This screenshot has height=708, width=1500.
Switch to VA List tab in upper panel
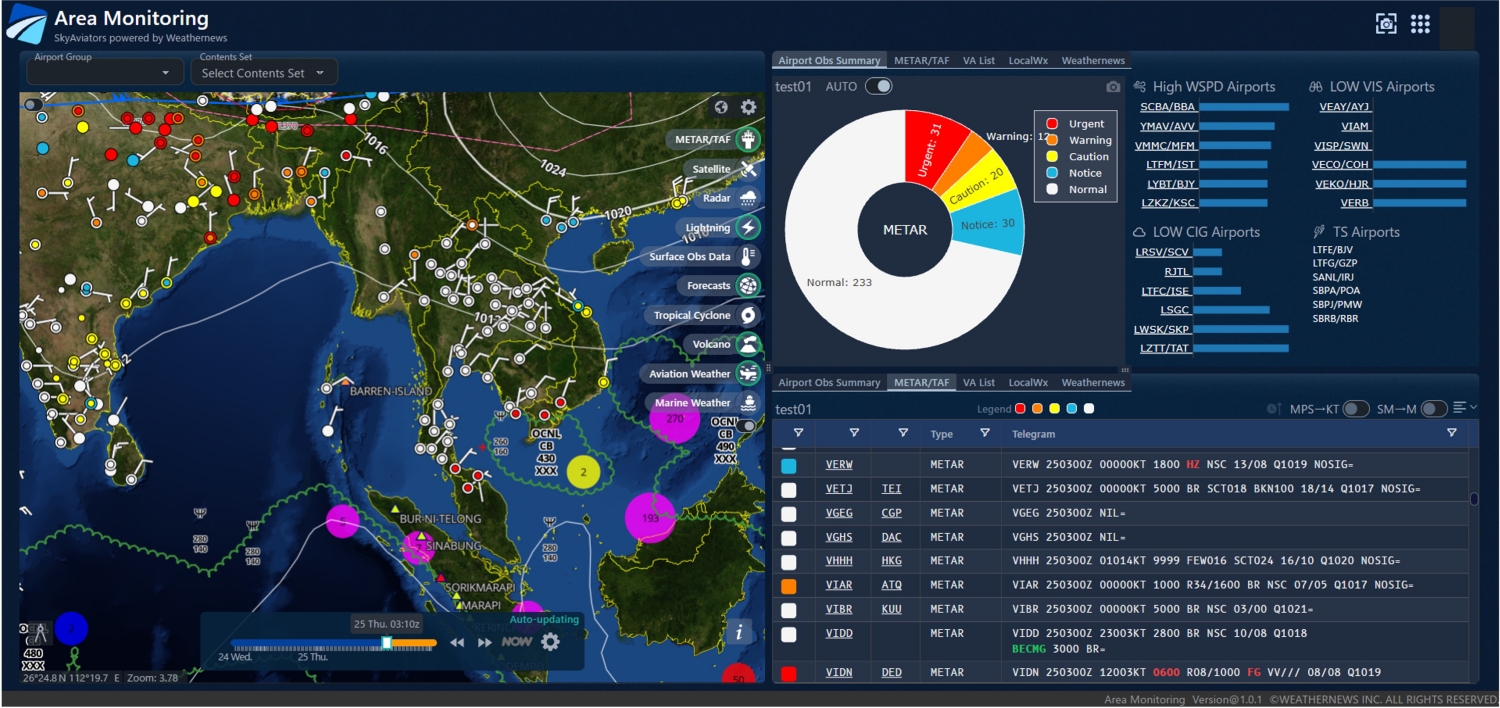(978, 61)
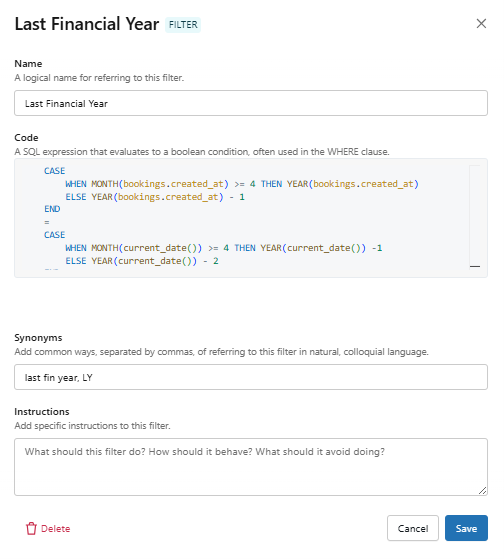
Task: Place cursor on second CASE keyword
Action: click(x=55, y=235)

----------

▶ Try it
If pictures are present, they are dropped, and the entries above are written out word for word.

▶ Exercise result
This screenshot has height=708, width=1500.
Switch to VA List tab in upper panel
(978, 61)
Task: Place cursor on second CASE keyword
Action: click(x=55, y=235)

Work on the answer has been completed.